Em seu novo artigo, o colunista do Portal Logweb Victor Adriano Tavares analisa como a logística globalizada está transformando o setor, os desafios enfrentados pelo Brasil e a necessidade de formar profissionais preparados para um mercado cada vez mais tecnológico, integrado e competitivo.
A logística deixou de ser uma atividade meramente operacional de transporte e armazenamento para se consolidar como o verdadeiro sistema circulatório da economia global. No cenário contemporâneo, marcado pela alta competitividade e pela hiperglobalização, as empresas não competem mais apenas com base em seus produtos, mas sim na eficiência, resiliência e agilidade de suas cadeias de suprimentos (Supply Chains).
Contudo, atuar nesse setor exige lidar com um ambiente de extrema volatilidade. O profissional de logística moderno enfrenta desafios sem precedentes: crises geopolíticas e guerras comerciais que afetam rotas e custos, eventos climáticos extremos — como a seca severa em canais de navegação fundamentais para o escoamento — e uma dependência tecnológica cada vez maior. Nesse contexto, surge o questionamento central: como o Brasil está formando seus profissionais e se preparando para atender a esse mercado globalizado e dinâmico? Este artigo analisa os gargalos logísticos do país, os caminhos na formação de mão de obra (técnica versus superior) e as competências indispensáveis para o futuro da área.

Desenvolvimento
1. Os gargalos estruturais e geopolíticos da logística no Brasil
O Brasil carrega gargalos históricos que limitam sua competitividade internacional. A forte dependência do modal rodoviário, somada à escassez de investimentos consistentes em ferrovias e hidrovias, eleva os custos de transporte e torna o país vulnerável a crises de abastecimento. Além disso, fatores externos e ambientais passaram a ditar o ritmo das operações:
– Instabilidade geopolítica: Guerras, sanções e conflitos comerciais internacionais geram rupturas em cadeias globais de suprimento, encarecendo insumos, combustíveis e fretes marítimos.
– Resiliência climática e secas: As mudanças climáticas têm provocado estiagens severas em importantes canais de navegação e hidrovias (tanto no Norte do país quanto em rotas internacionais), paralisando embarcações, forçando o redesenho constante de rotas e exigindo planos de contingência logísticos ágeis.
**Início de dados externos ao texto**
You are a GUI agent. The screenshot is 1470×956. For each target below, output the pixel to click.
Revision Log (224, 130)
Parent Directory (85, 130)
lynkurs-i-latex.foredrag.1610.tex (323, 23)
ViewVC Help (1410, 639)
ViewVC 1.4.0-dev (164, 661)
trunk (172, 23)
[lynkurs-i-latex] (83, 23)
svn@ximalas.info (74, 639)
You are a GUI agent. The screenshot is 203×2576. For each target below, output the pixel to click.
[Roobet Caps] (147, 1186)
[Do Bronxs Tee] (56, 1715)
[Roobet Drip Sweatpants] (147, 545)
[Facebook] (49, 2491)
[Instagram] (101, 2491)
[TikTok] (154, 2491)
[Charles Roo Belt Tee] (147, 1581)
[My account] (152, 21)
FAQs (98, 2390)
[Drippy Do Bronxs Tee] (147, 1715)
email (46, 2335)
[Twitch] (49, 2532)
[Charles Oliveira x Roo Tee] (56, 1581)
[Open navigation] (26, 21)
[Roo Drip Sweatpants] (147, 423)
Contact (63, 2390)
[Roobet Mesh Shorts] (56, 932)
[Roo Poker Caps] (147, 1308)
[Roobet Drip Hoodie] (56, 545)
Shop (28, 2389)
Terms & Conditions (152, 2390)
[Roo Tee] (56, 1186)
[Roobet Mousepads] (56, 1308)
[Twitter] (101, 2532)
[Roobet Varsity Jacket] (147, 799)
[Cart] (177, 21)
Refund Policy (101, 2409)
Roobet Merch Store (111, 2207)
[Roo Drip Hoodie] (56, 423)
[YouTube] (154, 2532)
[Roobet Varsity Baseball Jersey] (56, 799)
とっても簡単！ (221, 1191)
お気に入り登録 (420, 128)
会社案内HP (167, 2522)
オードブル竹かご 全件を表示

2. O dilema da formação: nível técnico ou nível superior?
Para superar esses desafios, a qualificação da mão de obra é o fator crítico de sucesso. No entanto, existe um debate permanente sobre qual nível de ensino atende melhor às necessidades do mercado:
– Nível técnico: Focado na execução imediata, na prática de armazéns, no controle de frotas e estoques, e na operação de sistemas. É o nível que resolve o déficit operacional urgente das empresas, entregando profissionais com alta capacidade de ação direta no chão de fábrica e nos centros de distribuição.
– Nível superior e tecnológico: Voltado para a gestão estratégica, análise de dados avançada, modelagem de custos e planejamento de Supply Chain. É imprescindível para desenhar redes logísticas complexas, negociar com fornecedores globais e tomar decisões baseadas em cenários macroeconômicos.
Na prática, o mercado competitivo não exige a escolha de um em detrimento do outro, mas sim a valorização de uma formação híbrida, onde a agilidade operacional do técnico se funde à visão sistêmica e estratégica do tecnólogo ou engenheiro.
3. O perfil do novo profissional de logística
O profissional que deseja se desenvolver e prosperar na logística globalizada precisa transcender os manuais tradicionais. As competências exigidas hoje englobam:
– Gestão de riscos e cenários: Capacidade de antecipar impactos de crises geopolíticas e diversificar fornecedores (nearshoring / reshoring).
– Visão tecnológica e analítica: Domínio de ferramentas de automação, inteligência artificial preditiva, sistemas WMS/TMS e gestão orientada a dados (data-driven).
– Adaptabilidade ambiental: Conhecimento em logística sustentável (ESG) e flexibilidade para mitigar os impactos de eventos climáticos extremos na cadeia de transporte.
Conclusão
O futuro da logística pertence aos atores e profissionais capazes de aliar resiliência, inteligência estratégica e domínio tecnológico. No Brasil, o setor avança, mas ainda corre atrás da velocidade vertiginosa do mercado global.
Para que o país se prepare da maneira certa, é preciso superar a visão de que a logística se resume a movimentar cargas. As instituições de ensino, as empresas e os governos precisam alinhar seus esforços para modernizar a matriz de transportes, investir em infraestrutura multimodal e reformular os currículos educacionais — integrando a precisão do ensino técnico à profundidade analítica do nível superior. Somente com profissionais multidisciplinares, preparados para navegar em meio a crises geopolíticas, restrições climáticas e inovações digitais, o Brasil conseguirá transformar sua logística em um verdadeiro diferencial competitivo no cenário global.